Just #AllAthletics for you ❤️🏃🏽♀️🏃♂️🏃 pic.twitter.com/kz8sSu50x7— Eurovision Sport (@EurovisionSport) August 17, 2022
Becoming Europe’s OTT platform for sport
Killane says the platform, designed by Sony’s Pulselive, is “high spec” and capable of working across multiple devices. It’s currently web-based but will eventually become a mobile application and even work on connected TVs. The latter is a huge factor in adoption in the current streaming landscape.
Athletics is the first sport to be given the OTT treatment, with ‘All Athletics’ hosting content from the World Athletics Championships, the European Athletics Championships, and a range of other events.
“We’ve renewed our deal [with World Athletics] until 2029,” Killane says. “We will have every second of athletics available on this continent [on the platform]. Obviously we’re also looking at non-live programming and documentaries as well. We can say to our partners that we’re not just streaming the event, we’re actively trying to get eyeballs into the platform.
“We’re not quite there yet with athletics. We’re still in a beta phase and will look to roll this out [fully] over the next six months with a view to the 2023 World Athletics Championships in Budapest. We’re also a worldwide partner of the European Games next year, which involves 27 sports, and 17 of these have direct qualifiers for the 2024 Paris Olympic Games.”

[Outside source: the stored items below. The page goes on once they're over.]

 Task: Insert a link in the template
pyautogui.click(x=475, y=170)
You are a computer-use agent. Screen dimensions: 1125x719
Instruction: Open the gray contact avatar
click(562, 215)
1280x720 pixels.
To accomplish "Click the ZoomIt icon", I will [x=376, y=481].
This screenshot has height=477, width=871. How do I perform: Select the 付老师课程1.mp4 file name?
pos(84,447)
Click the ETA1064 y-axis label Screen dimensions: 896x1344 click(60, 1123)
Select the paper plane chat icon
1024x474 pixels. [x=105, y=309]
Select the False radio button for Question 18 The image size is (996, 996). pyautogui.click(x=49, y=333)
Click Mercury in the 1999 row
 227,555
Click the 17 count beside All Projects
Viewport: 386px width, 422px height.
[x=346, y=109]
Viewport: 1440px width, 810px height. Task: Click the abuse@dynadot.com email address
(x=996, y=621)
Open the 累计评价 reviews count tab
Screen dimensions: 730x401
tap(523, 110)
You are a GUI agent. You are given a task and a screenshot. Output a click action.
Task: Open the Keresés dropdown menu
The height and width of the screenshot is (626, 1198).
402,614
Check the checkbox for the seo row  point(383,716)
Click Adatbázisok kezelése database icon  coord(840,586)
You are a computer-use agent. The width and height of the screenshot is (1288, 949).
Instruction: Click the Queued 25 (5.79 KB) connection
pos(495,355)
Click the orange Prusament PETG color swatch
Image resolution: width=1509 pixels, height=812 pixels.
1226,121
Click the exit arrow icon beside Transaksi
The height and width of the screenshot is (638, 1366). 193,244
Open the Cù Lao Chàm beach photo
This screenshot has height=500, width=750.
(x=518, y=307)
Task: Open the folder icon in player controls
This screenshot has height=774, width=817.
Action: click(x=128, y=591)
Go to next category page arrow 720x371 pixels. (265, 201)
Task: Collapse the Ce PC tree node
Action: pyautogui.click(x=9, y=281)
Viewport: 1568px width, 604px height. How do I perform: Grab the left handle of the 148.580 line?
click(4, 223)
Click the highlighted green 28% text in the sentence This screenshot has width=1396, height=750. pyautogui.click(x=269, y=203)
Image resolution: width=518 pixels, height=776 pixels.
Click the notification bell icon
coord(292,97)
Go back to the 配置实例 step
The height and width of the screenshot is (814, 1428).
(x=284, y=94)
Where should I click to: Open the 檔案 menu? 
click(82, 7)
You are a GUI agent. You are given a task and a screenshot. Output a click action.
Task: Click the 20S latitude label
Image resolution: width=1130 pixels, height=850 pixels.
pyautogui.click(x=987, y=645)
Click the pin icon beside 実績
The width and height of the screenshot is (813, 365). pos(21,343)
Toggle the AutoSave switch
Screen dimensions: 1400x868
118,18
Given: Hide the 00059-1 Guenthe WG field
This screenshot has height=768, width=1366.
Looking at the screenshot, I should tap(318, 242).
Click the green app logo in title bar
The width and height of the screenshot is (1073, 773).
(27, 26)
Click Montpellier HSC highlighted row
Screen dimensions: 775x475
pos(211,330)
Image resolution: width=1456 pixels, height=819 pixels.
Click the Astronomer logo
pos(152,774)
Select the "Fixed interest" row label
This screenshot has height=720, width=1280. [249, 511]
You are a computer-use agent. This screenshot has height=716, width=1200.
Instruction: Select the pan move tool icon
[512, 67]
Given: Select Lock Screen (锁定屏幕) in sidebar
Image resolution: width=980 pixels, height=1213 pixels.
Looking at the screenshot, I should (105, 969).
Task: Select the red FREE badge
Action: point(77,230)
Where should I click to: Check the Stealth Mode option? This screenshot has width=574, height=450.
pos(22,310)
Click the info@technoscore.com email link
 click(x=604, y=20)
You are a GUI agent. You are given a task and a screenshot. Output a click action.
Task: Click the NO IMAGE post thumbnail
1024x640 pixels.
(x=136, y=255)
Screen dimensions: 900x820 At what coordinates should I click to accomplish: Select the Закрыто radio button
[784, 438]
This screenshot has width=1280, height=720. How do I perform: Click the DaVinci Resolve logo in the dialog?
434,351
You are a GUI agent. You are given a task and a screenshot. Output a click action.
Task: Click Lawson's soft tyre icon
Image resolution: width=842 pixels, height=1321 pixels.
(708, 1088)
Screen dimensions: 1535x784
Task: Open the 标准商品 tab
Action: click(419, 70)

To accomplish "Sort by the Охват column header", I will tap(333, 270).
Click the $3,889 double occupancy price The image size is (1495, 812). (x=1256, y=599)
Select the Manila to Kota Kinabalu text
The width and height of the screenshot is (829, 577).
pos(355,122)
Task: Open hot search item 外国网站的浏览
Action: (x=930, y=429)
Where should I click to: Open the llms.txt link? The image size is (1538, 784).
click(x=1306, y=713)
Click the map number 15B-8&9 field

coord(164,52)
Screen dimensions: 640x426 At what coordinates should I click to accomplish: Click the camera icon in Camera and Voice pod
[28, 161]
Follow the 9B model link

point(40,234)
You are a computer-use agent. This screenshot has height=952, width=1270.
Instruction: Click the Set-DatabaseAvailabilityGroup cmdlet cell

The European Games differ from the European Championships in that the former is organised by Olympic associations. It’s an event that has struggled to establish itself on the sporting calendar since the first edition in 2015, partly because of the European Championship, but there is a belief that Olympic qualification, coupled with widespread media coverage, could prove the difference.
“I think there’s an ideal opportunity to partner with our members, the European Olympic Committees and drive exposure of that event by enabling consumption of content that hasn’t always been universally available,” says Killane.
“We’re trying to develop real expertise in multi-sport events. We have the Mediterranean Games, the European Championships, and now the European Games.”
When families across Europe settle down to watch the Eurovision Song Contest, the broadcast is preceded by the organisation’s familiar anthem. But when it comes to sport, there is no such proclamation.
Eurovision Sport operates in the background and most viewers are unaware of the organisation’s role in bringing major events to their screen. It considers its OTT venture to be critical to continuing that mission, especially in a world where subscription services threaten to take more sport behind a paywall.
“This is about the democratisation of sports consumption,” says Killane. “And that’s at the heart of what public service broadcasting is all about.”